Happy Easter everyone!
When I originally began the whole Vegetarian-For-Lent thingy, I intended on becoming vegetarian for 40 days, which was what I thought the time frame for Lent was. However, that’s not the case. Apparently according to this site, the 40 days of fasting doesn’t include Sundays, so Lent is actually 46 days long, to include Sundays. A couple days before I started, I counted out 40 days (including Sundays), and that was last Monday. Since I have no religious ties to Lent, I decided that this week I was going to wean myself off of a straight vegetarian diet back into a meat eating diet.
Surprisingly, my first meat was calamari, which I had never had before. My brother and I went to a fancy restaurant and he ordered it. I was intensely curious, so I stole a couple bites.
After that, I began switching between vegetarian or meat based meals. At that point, I was fully expecting to have gastrointestinal issues because of the meat. Besides feeling a bit queasy, I haven’t had any negative health issues from eating meat (note: I did have issues when I switched to a vegetarian diet).
Some of the things that I’ve had to eat this week are hot wings, chicken noodle soup, pepperoni pizza (I bet you could’ve guessed that one!), orange chicken, and of course, steak. I spent all week preparing myself to eat that steak (I had it earlier today). I figure that you haven’t truly broken a vegetarian diet without steak.
Emotionally, I still feel like a vegetarian. I still have this feeling of scarcity when I think about food. When I was vegetarian, I felt extremely limited in my food choices. Because of the limitations, sometimes I didn’t eat as much, or as often. Sometimes, especially when eating spaghetti, I’d get through a whole plate and my stomach was full, but I still felt hungry. This feeling of a lack of food, or of hunger, still is the predominant feeling that I get when I think about food.
This is not to say that everyone would feel this way. I think the only reason that I felt like that was that I didn’t get into a sustainable groove of cooking food that was satisfying to me. There were definitely foods that were much more satisfying (pretty much anything with beans or fresh vegetables) and those that were not (mainly spaghetti). If I was to do this again, I would make sure to prepare myself to be able to cook at least one meal at home everyday.
The most surprising thing to me was that when I did start to eat meat again, it was rather dull.
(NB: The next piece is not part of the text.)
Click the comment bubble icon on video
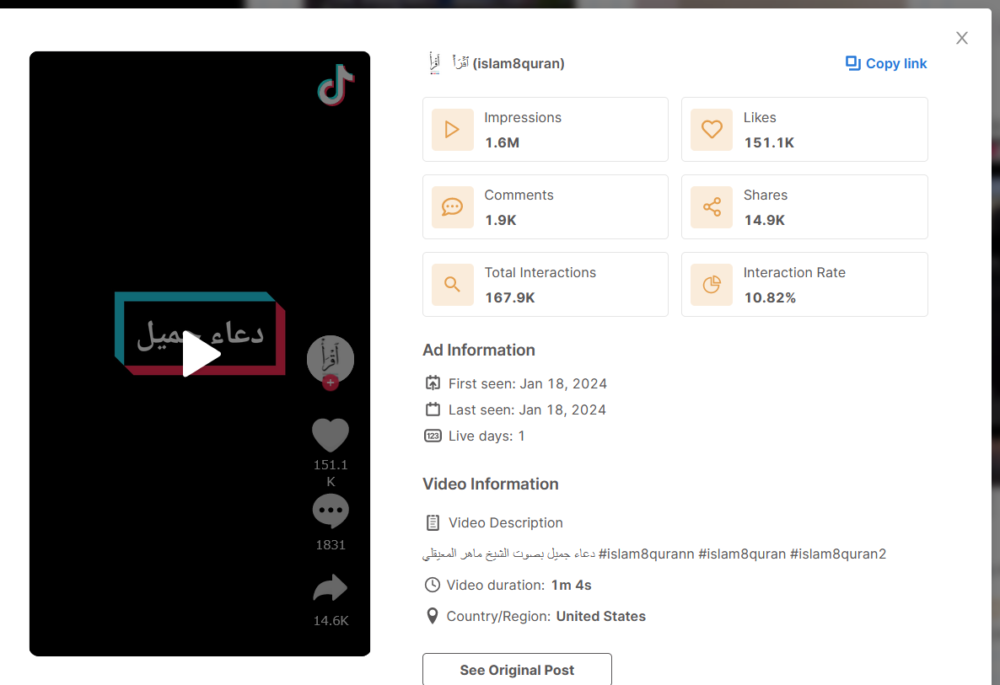 click(x=330, y=511)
I figured that after going without for so long, the taste of meat would be amazing. Instead, it was not really tasty, even less so before the vegetarian experiment. The reason behind this must be that my taste buds have changed. As I said earlier, I still feel vegetarian. I have to keep reminding myself that I can eat meat, and that I should eat meat, which isn’t a very exciting concept to me. Meat just doesn’t taste that great to me anymore. I love the fact that I have a lot more choices though. That was one of the biggest issues I had with vegetarianism.
Greasy, fatty meat is gross to me. A couple weeks in, I saw some ground beef at a Taco Bell and I started to gag. That hasn’t gone away since I started to eat meat. I don’t think I’m ever going to eat that stuff again. Even just the smell makes me borderline nauseous.
The biggest reason why I chose to quit before Easter is that I was getting REALLY sick of cheese pizza and bean burritos. A couple weeks ago, I saw the light at the end of the tunnel and was really demotivated to come up with anything new or creative. At the same time, my workload doubled, so I was eating fast food all-the-freaking-time. Like I said in my last post, you have to be able to cook quite a bit at home to make vegetarianism sustainable. Well, that went really out the window for me. By the time Monday rolled around, the thought of staying vegetarian for another week was gone.
I didn’t think that breaking the habit of vegetarianism was going to be tough. I thought it was going to be like when you quit exercising. After you quit for a couple days, you don’t really have the urge to go exercise again. It’s been a week of eating meat, and I still have the urge to pick the vegetarian choice. I’m sure that it will greatly diminish over time, but it’s still kinda odd to me.
I’m happy that I tried vegetarianism, and I could definitely see myself taking a shot at it again sometime in the future when my schedule is less intense. I’m definitely going to incorporate more vegetarian foods into my diet from now on. There was several veggie meals that I loved, and I plan on continuing to eat those. I think I like veggie pizzas more than meat pizzas, as well as bean burritos. I’m probably going to stay away from both of those for a while, because I had way too much last week. In a couple weeks though, I’ll probably go back to having those as a regular part of my diet.
Starting a new habit is hard, especially when you are feeling stressed. Stress is probably the number one habit killer. Fortunately for me, I was pretty deeply engrained into vegetarianism when I started experiencing a truckload more stress. At that point, stressing my body by switching back to a meat eating diet sounded much less appealing than sticking to vegetarianism. That being said, I feel as though I gained a lot of perseverance to have stuck with vegetarianism as long as I did. I know now that if I had to do something like this again, I’d be able to last quite a while.
Overall, my experience was good. I’m glad I did it. I’m also glad I’m back to eating meat. I hope you enjoyed the ride!